As teenagers, they decided to fight for FARC. Now that a peace agreement has been signed in Colombia, the children of Caldono return to their bombed village. The question is how the villagers will welcome them: with forgiveness or retaliation? Activist Farid Julicué dedicates himself to achieving reconciliation between the villagers and the former rebels.
On 23 November 2016, the Colombian government and the FARC rebel movement signed a peace agreement to bring an end to 53 years of war between the two parties. For years, the village Caldono had been the epicentre of a bloody fight. Many guerrilla fighters were born there and joined the movement at a young age. For decades, they had plagued their own village with attacks, causing many civilian casualties in the process.

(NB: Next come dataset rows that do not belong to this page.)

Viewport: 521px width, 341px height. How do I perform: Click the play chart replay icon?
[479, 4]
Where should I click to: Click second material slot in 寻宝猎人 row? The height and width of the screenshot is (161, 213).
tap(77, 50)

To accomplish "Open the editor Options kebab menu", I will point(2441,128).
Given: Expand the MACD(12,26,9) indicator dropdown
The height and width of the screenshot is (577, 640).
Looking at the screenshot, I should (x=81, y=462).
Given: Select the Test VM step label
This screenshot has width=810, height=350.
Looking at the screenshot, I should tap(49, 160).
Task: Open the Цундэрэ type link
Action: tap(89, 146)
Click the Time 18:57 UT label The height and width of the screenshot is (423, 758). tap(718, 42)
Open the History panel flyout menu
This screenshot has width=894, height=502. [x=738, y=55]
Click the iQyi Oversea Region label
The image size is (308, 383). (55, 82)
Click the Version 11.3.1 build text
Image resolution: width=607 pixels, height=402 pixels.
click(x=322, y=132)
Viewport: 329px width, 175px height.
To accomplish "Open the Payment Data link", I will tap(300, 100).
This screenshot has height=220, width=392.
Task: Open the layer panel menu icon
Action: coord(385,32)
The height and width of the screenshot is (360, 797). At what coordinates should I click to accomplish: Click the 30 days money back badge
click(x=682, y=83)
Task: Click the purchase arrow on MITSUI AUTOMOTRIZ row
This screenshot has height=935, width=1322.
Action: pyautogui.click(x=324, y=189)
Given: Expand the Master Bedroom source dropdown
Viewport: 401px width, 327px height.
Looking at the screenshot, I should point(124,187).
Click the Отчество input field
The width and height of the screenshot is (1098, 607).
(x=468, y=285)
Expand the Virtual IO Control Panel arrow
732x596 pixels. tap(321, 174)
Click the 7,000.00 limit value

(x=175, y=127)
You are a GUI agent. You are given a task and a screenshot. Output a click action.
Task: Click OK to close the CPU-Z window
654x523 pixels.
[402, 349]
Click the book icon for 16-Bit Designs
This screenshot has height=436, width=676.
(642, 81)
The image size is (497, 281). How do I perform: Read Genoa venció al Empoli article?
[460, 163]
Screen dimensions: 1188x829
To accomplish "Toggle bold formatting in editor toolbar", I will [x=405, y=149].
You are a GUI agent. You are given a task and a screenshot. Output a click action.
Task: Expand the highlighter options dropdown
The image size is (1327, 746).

Now that the peace agreement has been signed and FARC is slowly being dismantled, the fighters will have to return to their community. But who would actually want to welcome their son’s murderer? Farid Julicué is a community leader in Caldono and understands the complexity of reconciliation better than anyone. Even so, he dreams of absolute peace and dedicates himself to ensuring that his grandchildren will know peace in their future. He visits the ex-FARC warriors in a transition camp and arranges a reconciliation meeting. But the villagers still feel fear, hatred and disbelief and the road to peace is fraught with difficulties.
Onverharde weg naar vrede has been selected for the Activist competition and will be screened at Movies that Matter Festival 2019 (22-30 March, The Hague).